I tried my luck on Ebay a few times, but got woefully outbid on every attempt. But, like my failed attempts to find Johnny Bench and Vida Blue, my dad managed to succeed where I never could.
You have no idea how proud I am to say that I own a real Roberto Clemente Kellogg's card.
And, as hard as it might be to believe, this wasn't even the best Christmas gift my dad got for me.
The last card he handed me was wrapped separately from all the others. Since the Clemente was the number one card from the list I'd made, I didn't have a clue what this last present could be.
As they say, there was only one way to find out.
Only then did I find out that I'd been Merkled.
To me, there are few more fascinating figures in baseball history than Fred Merkle. Most fans only know him for failing to touch second base after a vital Cubs-Giants contest in 1908, an infamous boner (hee-hee) that supposedly cost the Giants the pennant that year.
In reality, however, very little of the blame can actually be placed on Merkle. Sadly, that didn't stop the play from haunting him for the rest of his 16-year career. And the rest of his life, for that matter. The blunder was even referenced in the very first sentence of his obituary.

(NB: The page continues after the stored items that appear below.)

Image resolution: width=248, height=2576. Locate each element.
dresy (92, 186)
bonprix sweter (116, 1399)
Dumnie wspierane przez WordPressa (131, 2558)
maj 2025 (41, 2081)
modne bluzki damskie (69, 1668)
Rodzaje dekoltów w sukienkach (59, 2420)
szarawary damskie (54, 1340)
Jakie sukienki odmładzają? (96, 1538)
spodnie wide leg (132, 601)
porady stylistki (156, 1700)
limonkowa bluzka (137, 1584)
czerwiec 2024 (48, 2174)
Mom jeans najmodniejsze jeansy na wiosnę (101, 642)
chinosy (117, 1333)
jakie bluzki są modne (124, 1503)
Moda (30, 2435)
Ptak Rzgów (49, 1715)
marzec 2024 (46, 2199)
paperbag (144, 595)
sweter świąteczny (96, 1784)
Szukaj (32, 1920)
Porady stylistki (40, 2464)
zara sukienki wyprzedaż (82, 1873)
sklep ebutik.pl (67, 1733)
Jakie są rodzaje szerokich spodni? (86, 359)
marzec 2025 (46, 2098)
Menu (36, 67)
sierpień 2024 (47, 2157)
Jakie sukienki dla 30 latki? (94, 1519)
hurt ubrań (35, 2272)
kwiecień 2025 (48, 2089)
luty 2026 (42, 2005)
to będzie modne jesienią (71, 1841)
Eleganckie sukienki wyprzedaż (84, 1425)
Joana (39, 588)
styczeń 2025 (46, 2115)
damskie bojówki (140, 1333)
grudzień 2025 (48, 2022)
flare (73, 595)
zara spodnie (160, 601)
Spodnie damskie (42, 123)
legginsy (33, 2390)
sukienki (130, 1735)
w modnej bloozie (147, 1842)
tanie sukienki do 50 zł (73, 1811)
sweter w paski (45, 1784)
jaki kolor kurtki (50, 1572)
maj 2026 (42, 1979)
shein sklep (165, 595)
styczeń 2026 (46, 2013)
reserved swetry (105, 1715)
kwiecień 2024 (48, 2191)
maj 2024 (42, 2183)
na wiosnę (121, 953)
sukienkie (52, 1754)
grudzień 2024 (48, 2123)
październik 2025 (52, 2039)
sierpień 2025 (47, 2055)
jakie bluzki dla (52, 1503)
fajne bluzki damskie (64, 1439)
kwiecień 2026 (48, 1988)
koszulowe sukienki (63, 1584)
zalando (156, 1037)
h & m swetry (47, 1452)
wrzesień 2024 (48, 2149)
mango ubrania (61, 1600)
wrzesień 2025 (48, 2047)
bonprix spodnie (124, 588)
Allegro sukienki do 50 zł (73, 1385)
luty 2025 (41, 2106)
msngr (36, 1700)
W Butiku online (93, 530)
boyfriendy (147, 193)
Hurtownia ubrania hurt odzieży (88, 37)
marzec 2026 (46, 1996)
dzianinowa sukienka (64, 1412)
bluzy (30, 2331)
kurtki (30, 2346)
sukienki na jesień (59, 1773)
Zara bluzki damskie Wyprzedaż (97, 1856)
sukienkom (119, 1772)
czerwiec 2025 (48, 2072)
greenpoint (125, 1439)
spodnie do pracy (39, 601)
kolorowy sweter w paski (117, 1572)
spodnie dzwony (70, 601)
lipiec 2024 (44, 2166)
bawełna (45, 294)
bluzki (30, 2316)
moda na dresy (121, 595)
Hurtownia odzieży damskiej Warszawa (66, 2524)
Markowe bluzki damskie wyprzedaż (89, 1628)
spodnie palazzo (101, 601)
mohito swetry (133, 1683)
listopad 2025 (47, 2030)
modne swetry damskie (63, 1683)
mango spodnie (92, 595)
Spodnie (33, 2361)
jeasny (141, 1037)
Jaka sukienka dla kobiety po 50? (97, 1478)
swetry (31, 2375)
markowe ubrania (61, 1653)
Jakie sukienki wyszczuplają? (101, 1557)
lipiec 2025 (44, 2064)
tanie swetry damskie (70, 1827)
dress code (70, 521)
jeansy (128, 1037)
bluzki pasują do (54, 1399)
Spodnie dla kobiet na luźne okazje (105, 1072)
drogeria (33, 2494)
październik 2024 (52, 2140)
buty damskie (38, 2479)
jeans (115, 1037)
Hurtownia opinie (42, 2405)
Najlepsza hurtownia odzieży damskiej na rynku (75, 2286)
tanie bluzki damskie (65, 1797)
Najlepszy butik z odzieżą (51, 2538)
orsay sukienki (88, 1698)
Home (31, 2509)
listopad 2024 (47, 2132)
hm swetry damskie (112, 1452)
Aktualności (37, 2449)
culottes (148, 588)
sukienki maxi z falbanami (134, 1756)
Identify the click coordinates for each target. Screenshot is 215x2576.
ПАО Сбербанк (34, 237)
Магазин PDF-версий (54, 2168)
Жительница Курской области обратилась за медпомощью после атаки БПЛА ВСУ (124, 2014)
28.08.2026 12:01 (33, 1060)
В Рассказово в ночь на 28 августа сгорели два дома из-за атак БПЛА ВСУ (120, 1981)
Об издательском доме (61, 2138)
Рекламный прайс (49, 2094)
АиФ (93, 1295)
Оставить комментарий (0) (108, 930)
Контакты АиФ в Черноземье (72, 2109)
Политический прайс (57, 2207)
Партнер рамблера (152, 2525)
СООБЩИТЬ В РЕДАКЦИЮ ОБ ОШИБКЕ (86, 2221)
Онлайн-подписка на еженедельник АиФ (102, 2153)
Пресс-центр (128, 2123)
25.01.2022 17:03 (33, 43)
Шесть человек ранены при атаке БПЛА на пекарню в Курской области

While I've pretty much frothed at the mouth for anything featuring Fred Merkle, I never thought the prospect of owning an actual tobacco card of his would have a chance of ever becoming true.
But, yet again, my dad made another cardboard dream become a reality. The copy my dad bought for me was actually graded, but it didn't take long for me to crack it out of that ugly case.
A card as beautiful as this needs needs to breathe, live, see the world, be held by human hands. I'll get the most out of this amazing Christmas present that way.
I'm not eight years old any more. Christmas isn't about gifts, gifts, and more gifts for me these days. But it sure is nice to know that my dad cares about my collection this much, and would go to such great lengths to improve it.